**WHAT IS EXPECTED**
Whenever a line in the entries below contains "width", copy that line.

**SUPPLIED INFORMATION**
* * * * *

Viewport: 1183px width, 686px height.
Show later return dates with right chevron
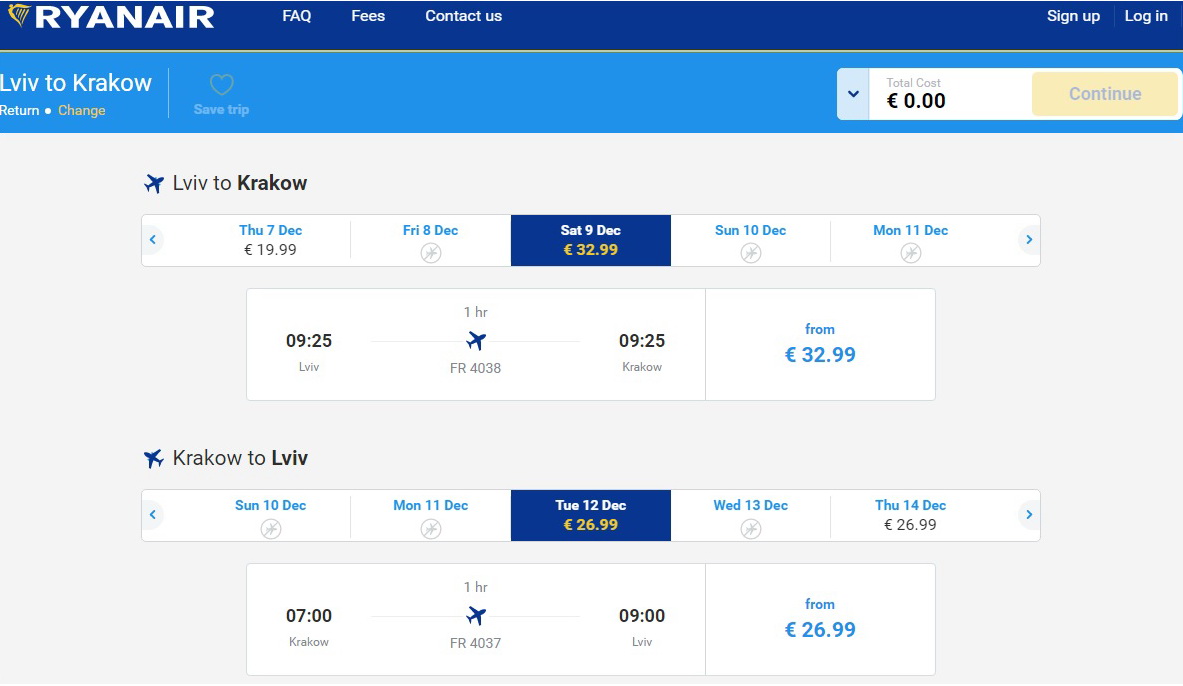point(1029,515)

* * * * *

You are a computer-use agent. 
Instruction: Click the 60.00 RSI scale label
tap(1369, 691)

* * * * *

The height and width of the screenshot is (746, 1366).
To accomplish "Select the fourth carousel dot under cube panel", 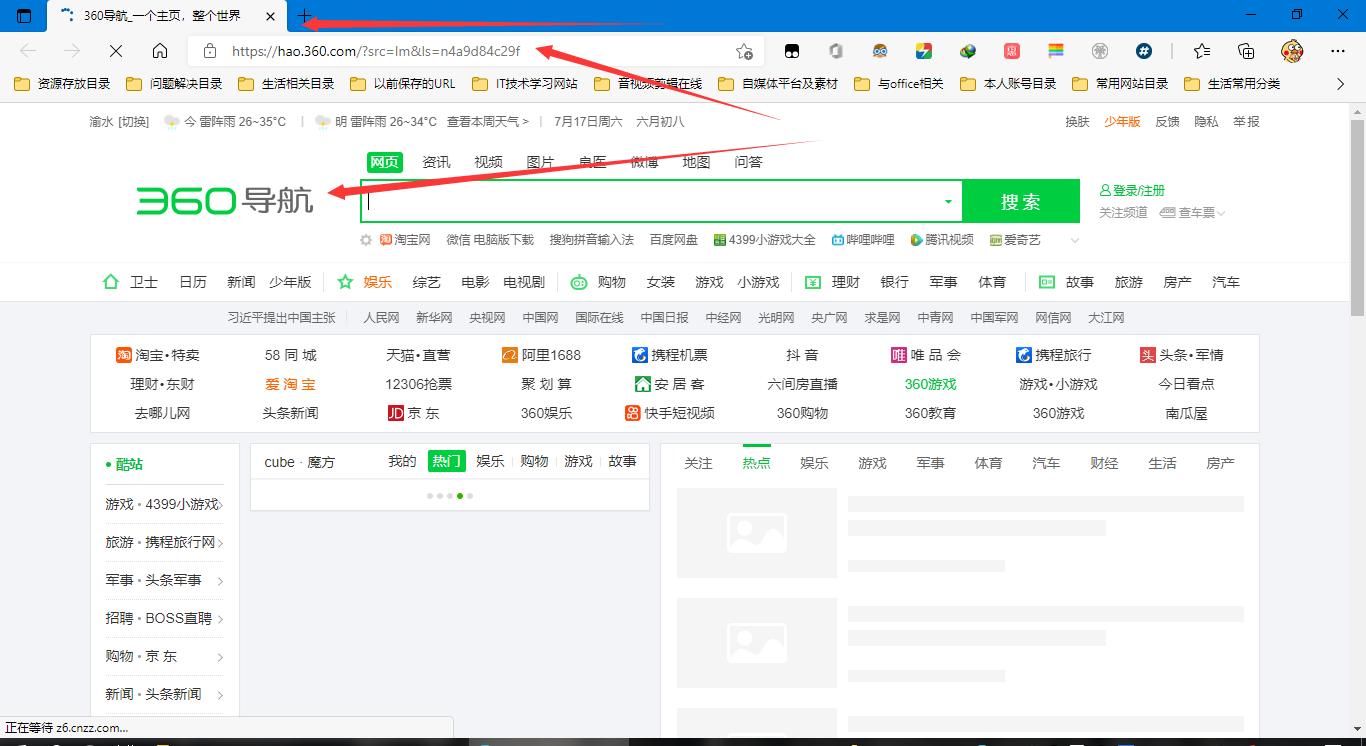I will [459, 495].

* * * * *

**SOLUTION FOR THIS EXERCISE**
Viewport: 1183px width, 686px height.
The height and width of the screenshot is (746, 1366).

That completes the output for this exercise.